Quand, de plus en plus malheureuse, Maddy va encore pousser plus loin cette perte de repères à la fois dans cette série et la réalité, Owen, lui, va plus ou moins inconsciemment hésiter. Le début d'un jeu de séparations/retrouvailles sur le long-terme qui va pousser Owen à s'interroger toujours plus loin sur son rapport à "The Pink Opaque" et les choix existentiels que Maddy lui pousse à faire par son intermédiaire...

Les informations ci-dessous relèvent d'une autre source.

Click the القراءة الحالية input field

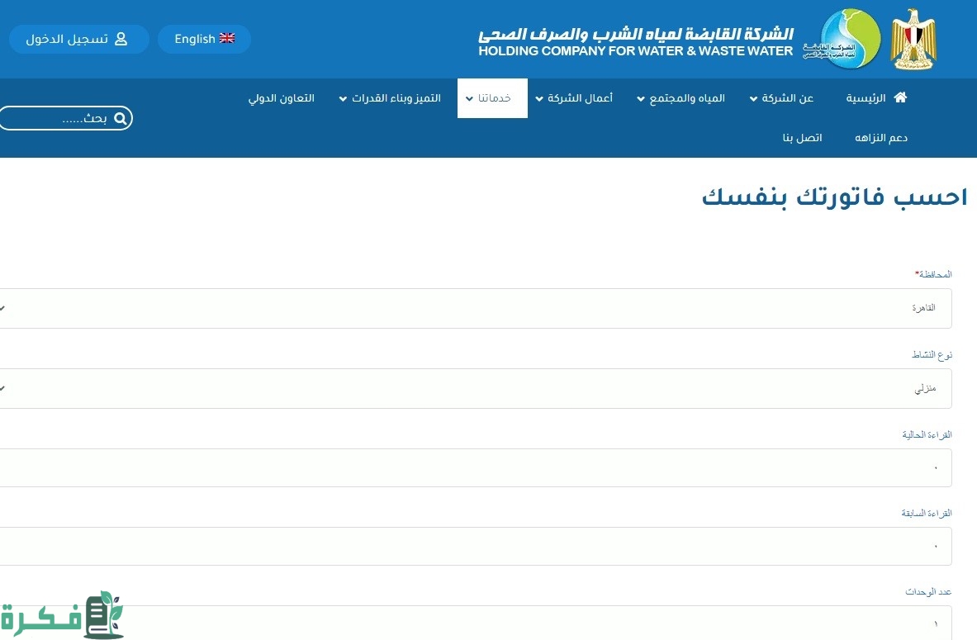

Eh bien... Dans le genre expérience artistique hypnotisante sur le pouvoir d'une œuvre parvenant à flouter les frontières du réel et de l'imaginaire de l'esprit de spectateurs prêts à tout pour échapper à un monde qui ne cesse de les décevoir, le deuxième long-métrage de Jane Schoenbrun (et d'ailleurs deuxième opus d'une "Screen Trilogy" annoncée après "We're All Going to the World's Fair"), "I Saw the TV Glow" fait fort.
Très fort !
Non seulement en ayant eu l'idée idoine de s'implanter à la fin des années 90 pour cibler la lucarne des nombreuses séries offertes aux adolescents en guise de moyens d'évasion à leur quotidien morose (ce fut un véritable âge d'or des networks US à cette époque) et de l'amplifier au point d'en faire ici un véritable outil de catharsis à leurs "moi" brimés, incompris et étouffés par une normalité cloisonnée par les stéréotypes sociaux, mais aussi d'en faire, par le visuel, un objet de fascination à part entière vis-à-vis du spectateur que nous sommes nous-mêmes, transcendés par une direction artistique et une mise en scène sublimes de bout en bout.
Dans l'envoûtement total que représentent ces plans opposant toujours ces sursauts colorés de naïveté enfantine au déferlement d'une mélancolie aux teintes crépusculaires, la "Glow" imaginée comme émanant de ces "TV" vient s'interposer pour composer de véritables toiles de maîtres surréalistes où les corps sont transfigurés par les jaillissements d'une âme trouvant une porte de sortie dans l'expression de sa complétude, sans aucune limite imposée par la rationalité du regard d'autrui.
Peut-être que le discours devient un poil redondant dans le dernier tiers du film à force d'être explicité lors des diverses phases d'une ultime rencontre décisive mais il n'en demeure pas moins saisissant car emmené par une atmosphère à l'intensité si folle que les émotions enfouies ou révélées de son duo principal (formidable dynamique de personnages actif/passif élevée par Justice Smith et Brigette Lundy-Paine) sont utilisées comme le principal carburant pictural des cadres dans lesquelles ils évoluent.
Et puis, il y a cette fin. Déchirante, terrible, inattendue par sa direction ou son exécution et qui nous laisse au moins autant d'irrémédiables séquelles émotionnelles que ce qui est en train de se jouer pour son protagoniste principal.
"I Saw the TV Glow" et il y avait un sacré bon film, unique en son genre, qui était en train d'y être diffusé. À un point que l'on va se ruer découvrir le premier film de la réalisatrice.